** DATA TO PROCESS **
Start of Block

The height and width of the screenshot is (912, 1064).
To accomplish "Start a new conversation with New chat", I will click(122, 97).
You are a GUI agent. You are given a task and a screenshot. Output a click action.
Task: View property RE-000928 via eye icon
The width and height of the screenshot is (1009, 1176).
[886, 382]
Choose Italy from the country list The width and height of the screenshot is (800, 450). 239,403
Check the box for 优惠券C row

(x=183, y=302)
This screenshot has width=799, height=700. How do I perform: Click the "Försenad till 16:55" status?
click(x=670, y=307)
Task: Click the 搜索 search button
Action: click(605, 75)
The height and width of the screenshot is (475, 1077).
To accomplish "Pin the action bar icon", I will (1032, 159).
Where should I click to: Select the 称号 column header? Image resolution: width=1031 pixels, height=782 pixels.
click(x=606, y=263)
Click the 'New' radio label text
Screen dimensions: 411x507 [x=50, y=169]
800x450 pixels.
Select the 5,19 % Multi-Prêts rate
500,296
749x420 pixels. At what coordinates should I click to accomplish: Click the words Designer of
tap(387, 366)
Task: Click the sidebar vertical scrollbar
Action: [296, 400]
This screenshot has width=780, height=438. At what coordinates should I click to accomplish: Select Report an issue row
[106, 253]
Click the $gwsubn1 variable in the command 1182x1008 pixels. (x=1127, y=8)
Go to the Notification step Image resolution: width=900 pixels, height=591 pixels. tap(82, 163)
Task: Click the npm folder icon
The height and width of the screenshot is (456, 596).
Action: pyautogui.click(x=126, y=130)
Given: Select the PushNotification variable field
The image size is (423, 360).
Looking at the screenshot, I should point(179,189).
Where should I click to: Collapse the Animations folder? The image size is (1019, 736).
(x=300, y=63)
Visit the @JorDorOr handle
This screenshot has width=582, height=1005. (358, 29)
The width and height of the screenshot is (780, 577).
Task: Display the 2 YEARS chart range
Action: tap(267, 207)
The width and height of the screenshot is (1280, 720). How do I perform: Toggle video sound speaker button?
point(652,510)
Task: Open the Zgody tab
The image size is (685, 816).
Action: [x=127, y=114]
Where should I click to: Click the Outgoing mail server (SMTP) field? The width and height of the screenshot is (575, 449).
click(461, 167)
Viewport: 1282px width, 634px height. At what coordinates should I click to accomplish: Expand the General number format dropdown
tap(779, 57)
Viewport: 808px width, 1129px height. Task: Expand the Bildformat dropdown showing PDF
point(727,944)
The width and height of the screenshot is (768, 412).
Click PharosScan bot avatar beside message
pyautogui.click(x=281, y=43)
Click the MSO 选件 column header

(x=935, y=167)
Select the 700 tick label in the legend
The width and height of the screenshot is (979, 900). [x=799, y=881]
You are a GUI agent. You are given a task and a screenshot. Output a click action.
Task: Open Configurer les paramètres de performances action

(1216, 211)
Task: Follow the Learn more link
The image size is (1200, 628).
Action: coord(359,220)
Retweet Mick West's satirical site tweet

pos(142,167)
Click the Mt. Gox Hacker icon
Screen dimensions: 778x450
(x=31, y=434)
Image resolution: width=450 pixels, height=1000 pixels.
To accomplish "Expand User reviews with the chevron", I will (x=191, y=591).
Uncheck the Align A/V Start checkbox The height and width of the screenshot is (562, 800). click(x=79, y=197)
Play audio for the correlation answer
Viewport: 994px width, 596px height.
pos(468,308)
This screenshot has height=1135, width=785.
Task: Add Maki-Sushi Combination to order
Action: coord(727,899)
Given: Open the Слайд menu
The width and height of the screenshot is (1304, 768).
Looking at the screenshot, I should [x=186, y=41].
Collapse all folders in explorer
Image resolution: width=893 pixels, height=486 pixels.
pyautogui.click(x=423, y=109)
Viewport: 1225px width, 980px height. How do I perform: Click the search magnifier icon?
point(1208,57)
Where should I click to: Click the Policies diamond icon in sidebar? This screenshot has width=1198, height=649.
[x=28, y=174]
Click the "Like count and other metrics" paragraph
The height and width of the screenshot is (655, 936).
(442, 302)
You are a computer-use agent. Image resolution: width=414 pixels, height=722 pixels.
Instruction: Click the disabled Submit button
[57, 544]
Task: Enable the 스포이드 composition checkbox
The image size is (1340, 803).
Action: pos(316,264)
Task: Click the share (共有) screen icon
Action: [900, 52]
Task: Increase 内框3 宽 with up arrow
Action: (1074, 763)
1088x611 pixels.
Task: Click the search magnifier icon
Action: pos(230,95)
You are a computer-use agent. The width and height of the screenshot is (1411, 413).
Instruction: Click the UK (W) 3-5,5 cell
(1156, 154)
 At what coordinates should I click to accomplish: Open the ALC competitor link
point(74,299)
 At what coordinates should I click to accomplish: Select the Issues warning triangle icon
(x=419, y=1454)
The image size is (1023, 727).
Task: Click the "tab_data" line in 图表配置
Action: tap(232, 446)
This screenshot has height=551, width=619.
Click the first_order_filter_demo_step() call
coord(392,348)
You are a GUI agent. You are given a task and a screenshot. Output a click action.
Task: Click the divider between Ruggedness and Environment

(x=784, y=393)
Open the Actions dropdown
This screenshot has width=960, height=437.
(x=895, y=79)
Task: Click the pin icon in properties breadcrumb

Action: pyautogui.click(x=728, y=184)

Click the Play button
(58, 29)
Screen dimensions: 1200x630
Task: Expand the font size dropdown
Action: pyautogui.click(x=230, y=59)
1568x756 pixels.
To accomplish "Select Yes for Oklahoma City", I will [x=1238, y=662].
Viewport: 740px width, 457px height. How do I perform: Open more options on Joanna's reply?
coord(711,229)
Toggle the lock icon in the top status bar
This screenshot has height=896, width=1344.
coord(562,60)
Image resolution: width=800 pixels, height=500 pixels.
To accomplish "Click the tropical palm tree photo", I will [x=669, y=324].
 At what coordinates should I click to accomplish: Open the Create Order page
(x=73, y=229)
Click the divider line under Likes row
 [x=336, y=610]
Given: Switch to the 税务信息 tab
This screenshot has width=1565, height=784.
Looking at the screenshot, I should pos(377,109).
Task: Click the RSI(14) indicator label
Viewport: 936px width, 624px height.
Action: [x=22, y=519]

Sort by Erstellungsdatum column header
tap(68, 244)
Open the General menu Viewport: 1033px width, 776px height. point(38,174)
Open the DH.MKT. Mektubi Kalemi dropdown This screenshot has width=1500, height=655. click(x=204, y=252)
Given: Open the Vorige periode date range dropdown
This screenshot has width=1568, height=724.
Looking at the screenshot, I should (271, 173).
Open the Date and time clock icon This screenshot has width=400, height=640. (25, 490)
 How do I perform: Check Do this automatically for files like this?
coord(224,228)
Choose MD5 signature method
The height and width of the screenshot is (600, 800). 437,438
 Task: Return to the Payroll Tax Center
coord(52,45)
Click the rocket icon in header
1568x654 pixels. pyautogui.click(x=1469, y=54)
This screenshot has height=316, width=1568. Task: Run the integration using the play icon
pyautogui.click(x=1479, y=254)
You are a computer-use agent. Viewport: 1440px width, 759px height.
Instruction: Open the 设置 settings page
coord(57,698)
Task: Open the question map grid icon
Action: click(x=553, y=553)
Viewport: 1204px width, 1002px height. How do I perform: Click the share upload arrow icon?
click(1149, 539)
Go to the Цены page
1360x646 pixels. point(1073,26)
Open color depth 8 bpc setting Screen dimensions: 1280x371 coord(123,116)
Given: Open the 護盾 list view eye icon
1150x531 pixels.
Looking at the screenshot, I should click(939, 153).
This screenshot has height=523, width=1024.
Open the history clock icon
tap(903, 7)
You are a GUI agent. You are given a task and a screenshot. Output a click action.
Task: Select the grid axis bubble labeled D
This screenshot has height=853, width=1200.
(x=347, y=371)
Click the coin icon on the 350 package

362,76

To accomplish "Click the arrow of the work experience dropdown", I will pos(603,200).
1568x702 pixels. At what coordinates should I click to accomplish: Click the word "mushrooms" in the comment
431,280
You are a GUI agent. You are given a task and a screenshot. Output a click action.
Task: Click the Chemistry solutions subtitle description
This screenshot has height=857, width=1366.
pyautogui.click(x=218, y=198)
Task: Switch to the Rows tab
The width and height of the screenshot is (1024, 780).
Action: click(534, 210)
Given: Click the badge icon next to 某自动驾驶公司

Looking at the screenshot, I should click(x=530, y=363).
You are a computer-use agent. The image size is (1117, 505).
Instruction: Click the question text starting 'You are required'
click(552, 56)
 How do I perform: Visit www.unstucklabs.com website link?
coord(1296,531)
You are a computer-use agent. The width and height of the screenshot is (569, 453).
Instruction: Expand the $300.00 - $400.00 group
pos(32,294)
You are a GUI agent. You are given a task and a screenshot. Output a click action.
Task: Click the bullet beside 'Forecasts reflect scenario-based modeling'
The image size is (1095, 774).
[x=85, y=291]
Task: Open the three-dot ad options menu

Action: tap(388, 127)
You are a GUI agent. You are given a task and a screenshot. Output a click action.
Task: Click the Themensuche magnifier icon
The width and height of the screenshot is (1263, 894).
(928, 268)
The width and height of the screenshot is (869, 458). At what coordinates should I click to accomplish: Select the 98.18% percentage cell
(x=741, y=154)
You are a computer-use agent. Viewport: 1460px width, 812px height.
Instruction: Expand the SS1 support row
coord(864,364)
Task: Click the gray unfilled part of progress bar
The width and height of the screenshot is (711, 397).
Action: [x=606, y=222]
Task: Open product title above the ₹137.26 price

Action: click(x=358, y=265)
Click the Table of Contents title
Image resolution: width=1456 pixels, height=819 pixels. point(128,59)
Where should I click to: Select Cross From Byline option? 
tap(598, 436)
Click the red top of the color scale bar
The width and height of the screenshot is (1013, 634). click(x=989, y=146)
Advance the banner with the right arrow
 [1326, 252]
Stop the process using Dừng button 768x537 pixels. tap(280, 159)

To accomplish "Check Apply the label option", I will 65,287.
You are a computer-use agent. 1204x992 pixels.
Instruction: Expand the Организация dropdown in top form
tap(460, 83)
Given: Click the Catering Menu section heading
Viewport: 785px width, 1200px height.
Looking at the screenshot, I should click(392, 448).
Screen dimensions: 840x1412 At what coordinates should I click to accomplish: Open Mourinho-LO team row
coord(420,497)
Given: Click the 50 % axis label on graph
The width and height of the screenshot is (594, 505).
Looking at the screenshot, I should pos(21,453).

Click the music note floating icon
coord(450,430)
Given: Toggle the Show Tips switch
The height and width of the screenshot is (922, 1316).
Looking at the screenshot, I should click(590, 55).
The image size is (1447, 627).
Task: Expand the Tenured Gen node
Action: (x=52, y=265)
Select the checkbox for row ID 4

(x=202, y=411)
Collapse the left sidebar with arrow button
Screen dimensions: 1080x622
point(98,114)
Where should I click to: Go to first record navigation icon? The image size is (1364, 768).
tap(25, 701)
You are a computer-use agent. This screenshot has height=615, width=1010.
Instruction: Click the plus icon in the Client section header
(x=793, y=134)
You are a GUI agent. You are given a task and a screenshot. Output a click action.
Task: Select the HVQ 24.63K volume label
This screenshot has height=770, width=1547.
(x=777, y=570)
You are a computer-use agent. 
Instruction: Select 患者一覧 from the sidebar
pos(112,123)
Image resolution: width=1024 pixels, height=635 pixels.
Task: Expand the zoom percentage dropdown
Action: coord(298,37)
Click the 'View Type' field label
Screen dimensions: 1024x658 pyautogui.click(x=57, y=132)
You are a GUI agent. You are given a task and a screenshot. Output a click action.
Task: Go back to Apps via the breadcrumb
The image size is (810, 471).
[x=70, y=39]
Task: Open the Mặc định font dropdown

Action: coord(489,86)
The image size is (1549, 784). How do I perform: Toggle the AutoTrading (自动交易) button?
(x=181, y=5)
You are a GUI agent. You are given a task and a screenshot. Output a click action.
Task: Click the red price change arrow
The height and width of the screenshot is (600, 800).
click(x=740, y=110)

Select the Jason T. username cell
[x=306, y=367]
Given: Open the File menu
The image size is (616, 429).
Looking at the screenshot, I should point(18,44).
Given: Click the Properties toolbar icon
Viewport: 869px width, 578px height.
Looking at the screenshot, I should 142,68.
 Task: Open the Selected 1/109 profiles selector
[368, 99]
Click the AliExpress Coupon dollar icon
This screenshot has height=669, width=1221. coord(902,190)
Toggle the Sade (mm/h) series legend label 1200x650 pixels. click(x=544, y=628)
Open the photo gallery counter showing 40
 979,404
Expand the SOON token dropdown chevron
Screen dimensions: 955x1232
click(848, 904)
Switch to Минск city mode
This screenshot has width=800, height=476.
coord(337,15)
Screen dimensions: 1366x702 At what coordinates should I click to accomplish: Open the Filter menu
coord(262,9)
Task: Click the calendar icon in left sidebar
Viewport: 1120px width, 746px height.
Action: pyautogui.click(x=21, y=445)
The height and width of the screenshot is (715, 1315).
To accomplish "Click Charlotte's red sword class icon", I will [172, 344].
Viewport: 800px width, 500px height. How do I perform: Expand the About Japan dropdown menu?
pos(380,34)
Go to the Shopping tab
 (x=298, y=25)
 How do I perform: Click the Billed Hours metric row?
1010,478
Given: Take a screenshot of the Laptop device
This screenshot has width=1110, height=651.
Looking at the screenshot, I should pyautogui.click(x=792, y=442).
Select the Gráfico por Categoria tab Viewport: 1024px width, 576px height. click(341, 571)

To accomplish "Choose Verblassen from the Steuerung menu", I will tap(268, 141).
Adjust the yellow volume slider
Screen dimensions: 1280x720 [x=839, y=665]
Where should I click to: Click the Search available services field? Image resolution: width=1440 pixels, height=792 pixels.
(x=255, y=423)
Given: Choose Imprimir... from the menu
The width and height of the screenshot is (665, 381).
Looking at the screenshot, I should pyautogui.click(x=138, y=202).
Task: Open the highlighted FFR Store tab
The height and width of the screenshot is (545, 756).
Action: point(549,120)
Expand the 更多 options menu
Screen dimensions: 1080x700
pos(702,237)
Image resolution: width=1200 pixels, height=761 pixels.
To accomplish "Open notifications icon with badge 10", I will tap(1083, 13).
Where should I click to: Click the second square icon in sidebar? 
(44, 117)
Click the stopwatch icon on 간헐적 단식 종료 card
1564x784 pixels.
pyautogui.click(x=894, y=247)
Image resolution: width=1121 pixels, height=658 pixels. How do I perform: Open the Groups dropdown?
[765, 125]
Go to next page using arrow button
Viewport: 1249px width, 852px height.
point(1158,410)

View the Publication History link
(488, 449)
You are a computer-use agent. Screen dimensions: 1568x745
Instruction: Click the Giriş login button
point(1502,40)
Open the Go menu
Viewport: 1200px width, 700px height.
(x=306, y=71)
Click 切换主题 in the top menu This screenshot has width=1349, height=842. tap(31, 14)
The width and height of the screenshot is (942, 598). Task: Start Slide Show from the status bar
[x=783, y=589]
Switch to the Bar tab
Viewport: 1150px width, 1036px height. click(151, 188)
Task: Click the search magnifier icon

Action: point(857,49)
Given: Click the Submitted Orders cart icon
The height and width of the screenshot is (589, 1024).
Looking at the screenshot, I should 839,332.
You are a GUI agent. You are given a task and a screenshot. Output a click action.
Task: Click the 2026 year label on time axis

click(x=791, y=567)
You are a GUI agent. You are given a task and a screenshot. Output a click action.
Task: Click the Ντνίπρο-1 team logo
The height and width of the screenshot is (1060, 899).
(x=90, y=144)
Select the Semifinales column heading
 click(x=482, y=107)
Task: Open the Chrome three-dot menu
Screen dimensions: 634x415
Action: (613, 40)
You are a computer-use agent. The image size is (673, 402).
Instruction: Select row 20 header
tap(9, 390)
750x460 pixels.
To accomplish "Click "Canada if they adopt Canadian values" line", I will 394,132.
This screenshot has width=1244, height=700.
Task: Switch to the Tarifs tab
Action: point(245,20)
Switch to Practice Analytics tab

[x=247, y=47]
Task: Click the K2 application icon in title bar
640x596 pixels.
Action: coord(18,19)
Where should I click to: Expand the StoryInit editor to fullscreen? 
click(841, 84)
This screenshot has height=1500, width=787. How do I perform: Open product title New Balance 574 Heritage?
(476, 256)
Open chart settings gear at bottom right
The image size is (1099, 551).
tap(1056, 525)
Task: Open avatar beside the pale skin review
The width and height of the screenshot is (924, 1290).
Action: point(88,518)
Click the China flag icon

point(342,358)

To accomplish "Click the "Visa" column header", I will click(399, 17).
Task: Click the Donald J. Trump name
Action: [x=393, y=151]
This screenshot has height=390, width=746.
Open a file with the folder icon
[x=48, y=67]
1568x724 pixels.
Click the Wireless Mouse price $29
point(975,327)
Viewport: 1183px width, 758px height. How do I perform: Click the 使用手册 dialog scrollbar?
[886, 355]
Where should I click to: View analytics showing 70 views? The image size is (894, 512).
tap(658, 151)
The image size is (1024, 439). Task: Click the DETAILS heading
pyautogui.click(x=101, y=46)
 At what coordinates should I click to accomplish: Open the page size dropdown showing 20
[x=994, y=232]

End of Block

** PROBLEM TO WORK ON **
Write out every line from the data above that includes "left".

** ANSWER AREA **
Collapse the left sidebar with arrow button
Task: Click the calendar icon in left sidebar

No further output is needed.